Open Data Science Conference 2022 has happened in Boston this week. Conference featured panels, workshops, presentations and a vendor expo. I attended the 3 days and here are some impressions.
Most popular subjects were:
- Algorithmically infused societies, ethics and fairness in Machine Learning and AI
- Math, statistics, data wrangling, estimator modeling and error handling
- MLOps and the Engineering side of the whole Data Science pipeline
- Data Science and Decision Making
On the first subject, Northeastern University Professor Tina Eliassi-Rad delivered the most outstanding (and scary) speech. Stating that the ML and AI practices are nowadays completely relieved from liability when it comes to bad consequences of the usage of estimators and algorithms. In an analogy with prescription drugs, she cited works by Margaret Mitchell and others where ML models must be “accompanied by model cards (example) which are short documents accompanying trained machine learning models that provide benchmarked evaluation in a variety of conditions, such as across different cultural, demographic, or phenotypic groups and intersectional groups that are relevant to the intended application domains.” AI has its dangers and it is like the Wild West – that’s me trying to recreate her final words –, and regulation might be coming in Europe and Canada, but not really in the US.

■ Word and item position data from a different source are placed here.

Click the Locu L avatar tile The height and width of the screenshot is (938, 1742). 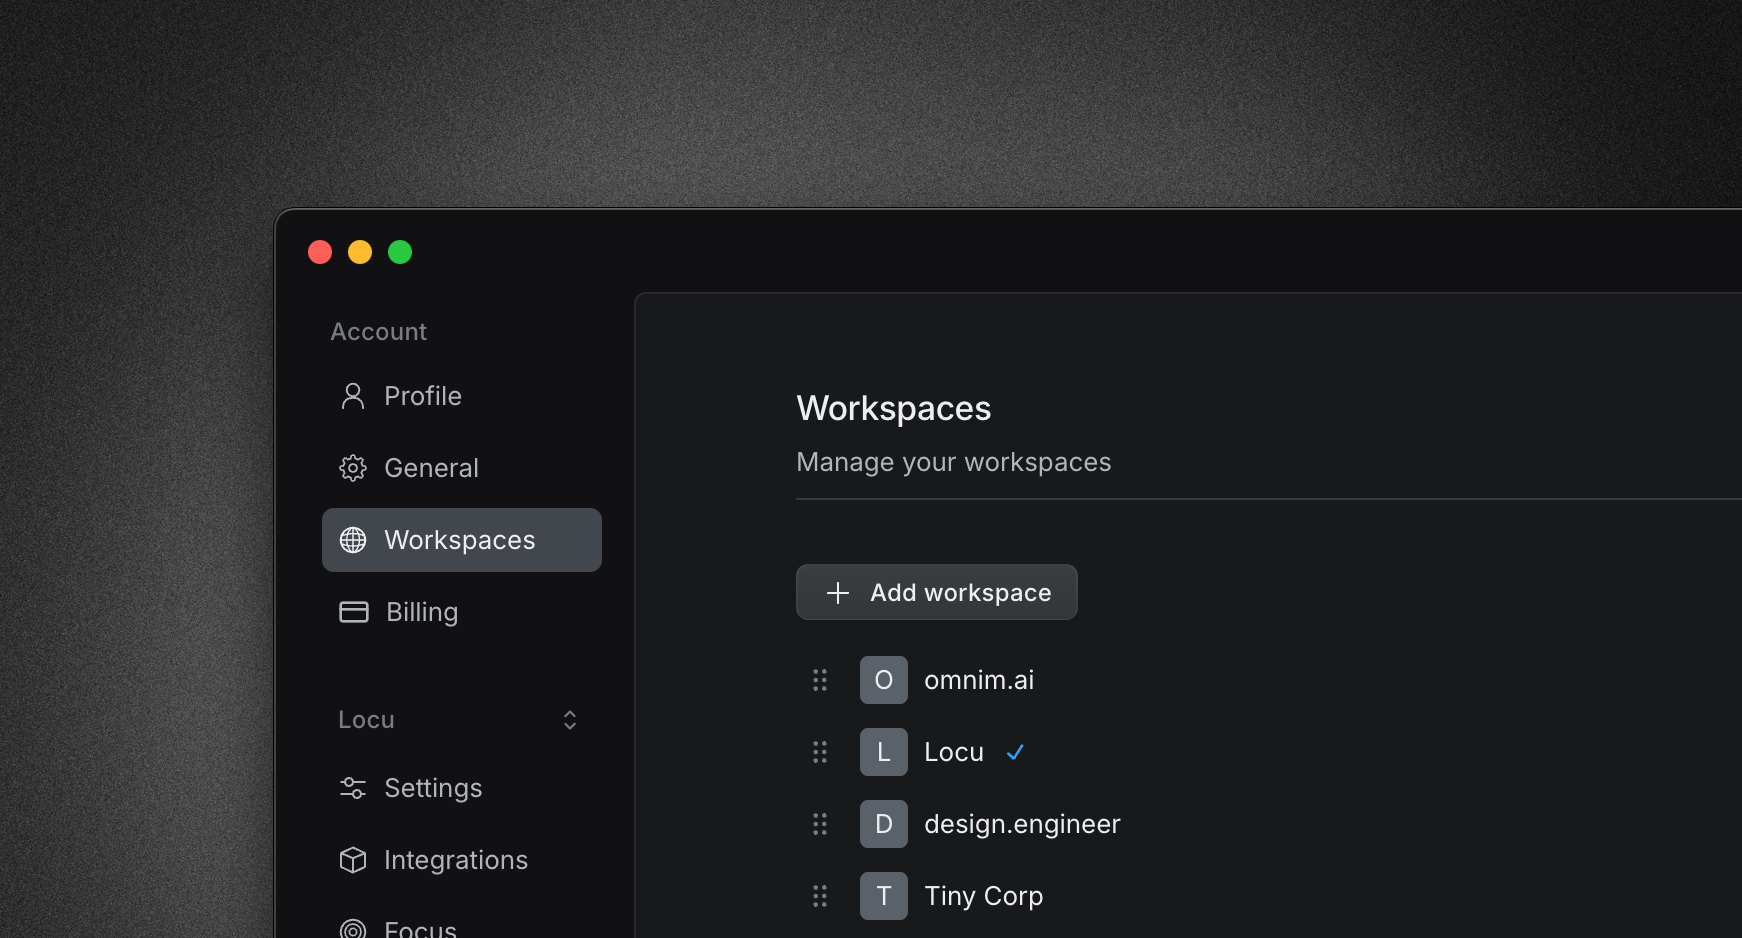tap(883, 752)
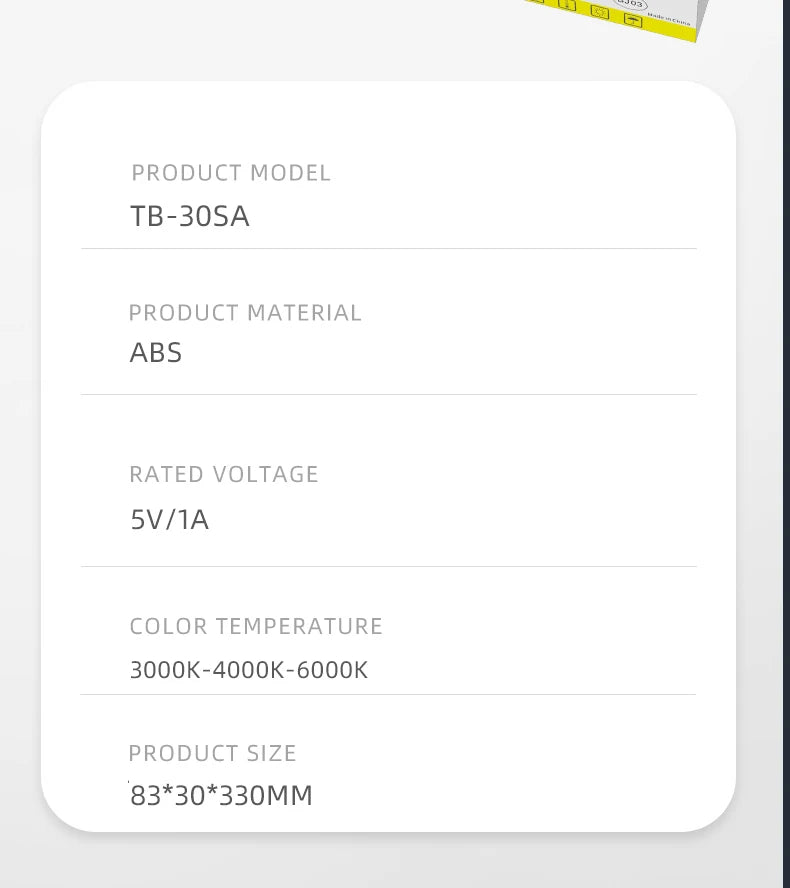Select the 3000K-4000K-6000K value text
The height and width of the screenshot is (888, 790).
click(x=249, y=670)
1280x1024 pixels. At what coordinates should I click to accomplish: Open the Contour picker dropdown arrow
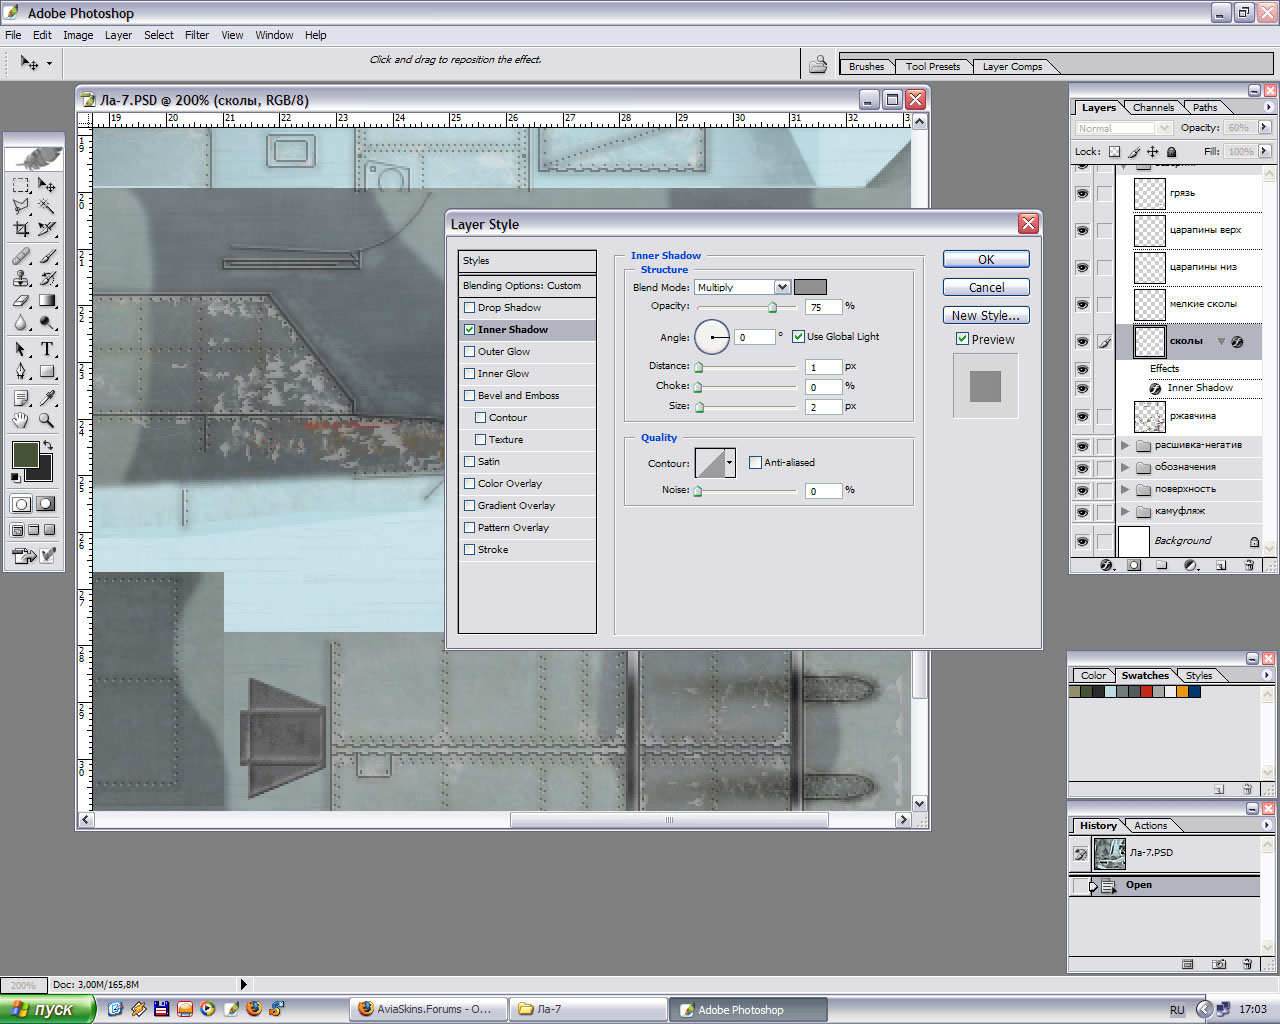(x=729, y=463)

Dr. Krush Varshney, a researcher from IBM, also delved into these very important subjects, wrote a book about it, and presented a series of IBM free tools, called Trusted AI, that help identify and reduce bias from ML products, covering fairness, explainability, privacy and other concerns.

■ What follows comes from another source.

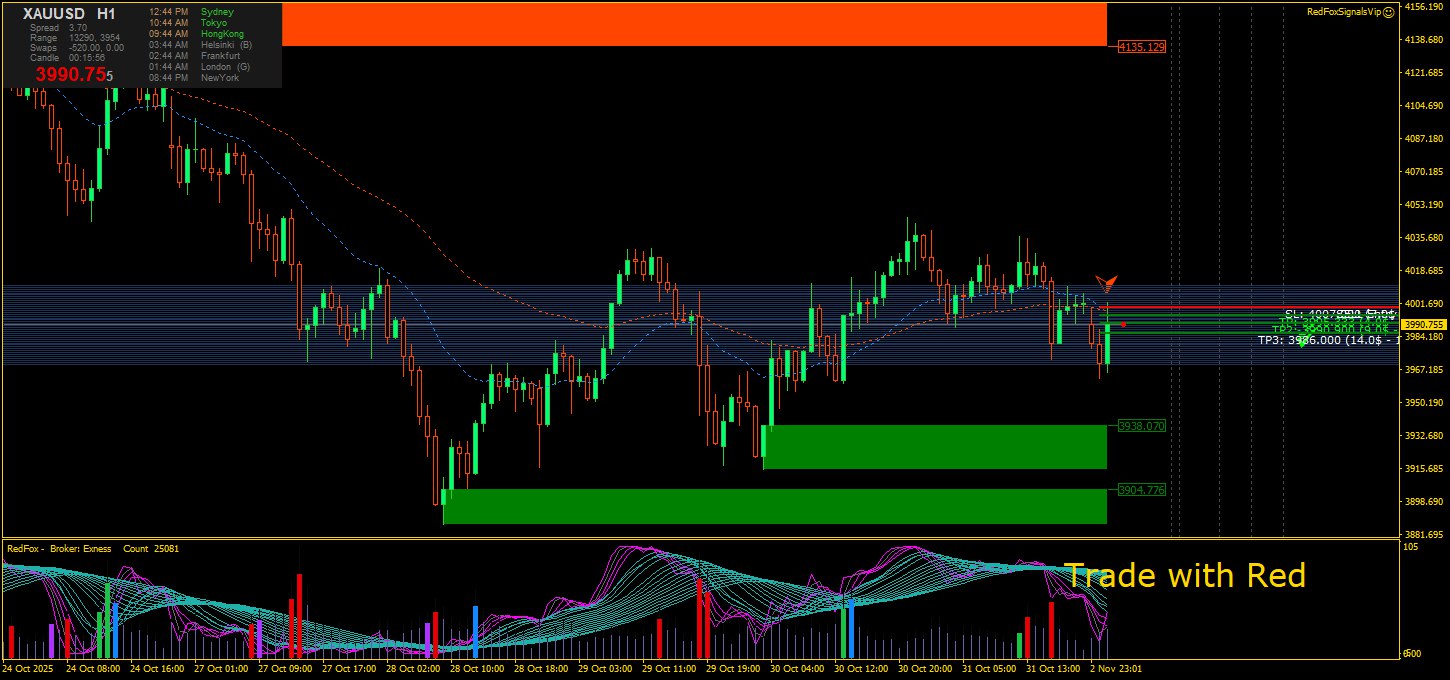
Task: Click the Sydney session time entry
Action: coord(190,11)
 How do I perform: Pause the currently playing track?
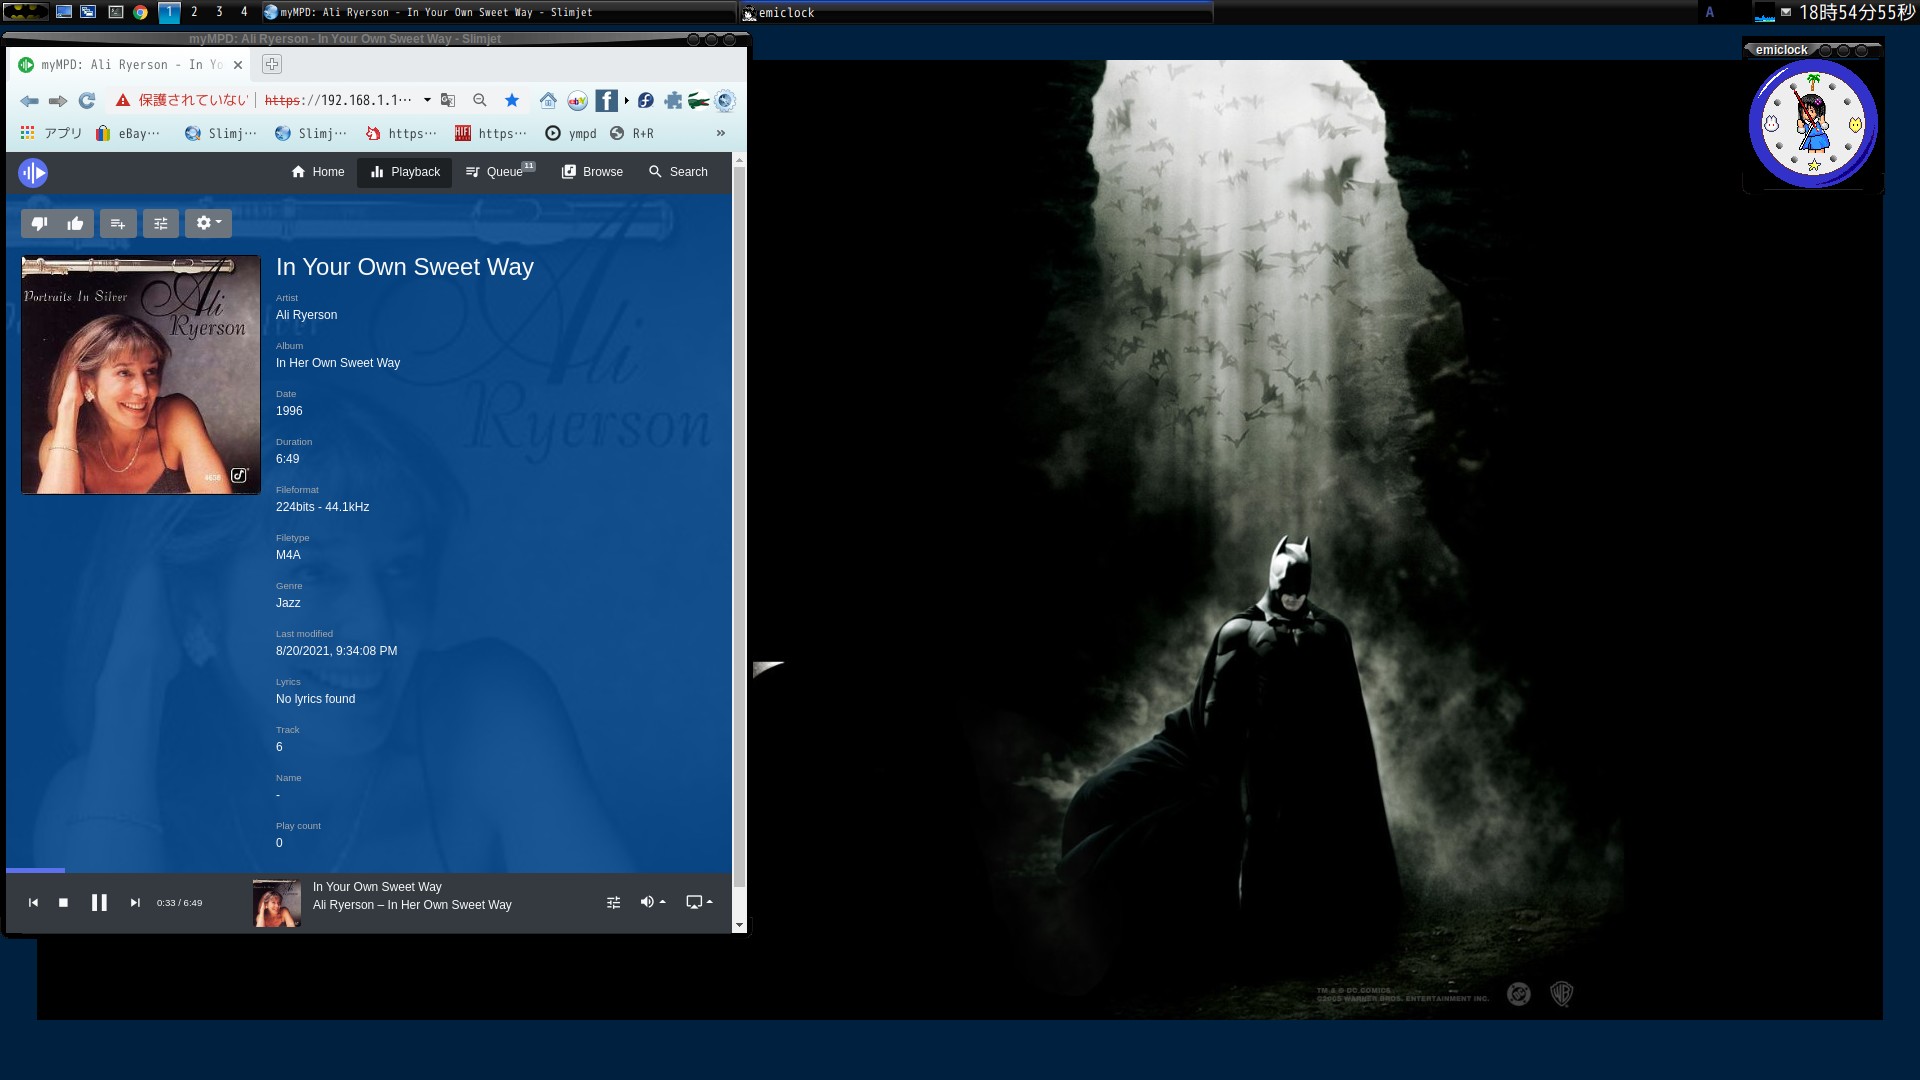pos(99,902)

There were hands-on sessions by Matt Harrison, Allen Downey, Andras Zsom about Pandas best practices, XGBoost, Bayesian decision analysis, ML Interpretability with SHAP, and others. I found those very helpful and I’m glad I attended their sessions. They all have books and courses published, which I recommend.
There were many demos by vendors as Cloudera, Red Hat and others about their Data Science offerings which are a mix of scalable Jupyter Notebook as a service in the cloud (which I like) with continuous delivery of ML models into APIs (which I don’t like because I think it promotes very bad practices).
It became clear that Data Science is a field where talent, knowledge, Open Source and, more recently, ethics, are the most important assets. Currently, products don’t have much space here and this explains why the expo – showcase of products – was not exciting or attractive at all, focused mostly on the Data Engineering aspects of the data lifecycle – MLOps, data pipelines, storage, databases. No AWS, Google, IBM or Microsoft; the only big vendor in there was HP showcasing a PC preloaded with Windows, Jupyter and some other Open Source Data Science tools. I’ve found it silly, as if it is difficult for a DS to install those herself/himself. Other vendors showcased data infrastructure-oriented solutions.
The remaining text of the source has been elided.